_HOW TO COMPLETE THIS TASK_
Instruction for the entries that follow: retype exactly the lines from the line with "You are a computer-use" to the line with "The width and", both included, and omit all others.

_AVAILABLE DATA_
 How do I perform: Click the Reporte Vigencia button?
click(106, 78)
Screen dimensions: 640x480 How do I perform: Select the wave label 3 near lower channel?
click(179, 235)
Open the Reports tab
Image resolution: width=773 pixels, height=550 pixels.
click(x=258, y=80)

--

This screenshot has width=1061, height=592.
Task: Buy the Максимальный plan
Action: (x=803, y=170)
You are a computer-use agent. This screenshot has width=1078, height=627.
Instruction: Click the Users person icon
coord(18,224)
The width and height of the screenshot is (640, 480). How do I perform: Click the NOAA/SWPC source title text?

_RESPONSE_
You are a computer-use agent. This screenshot has width=1078, height=627.
Instruction: Click the Users person icon
coord(18,224)
The width and height of the screenshot is (640, 480). How do I perform: Click the NOAA/SWPC source title text?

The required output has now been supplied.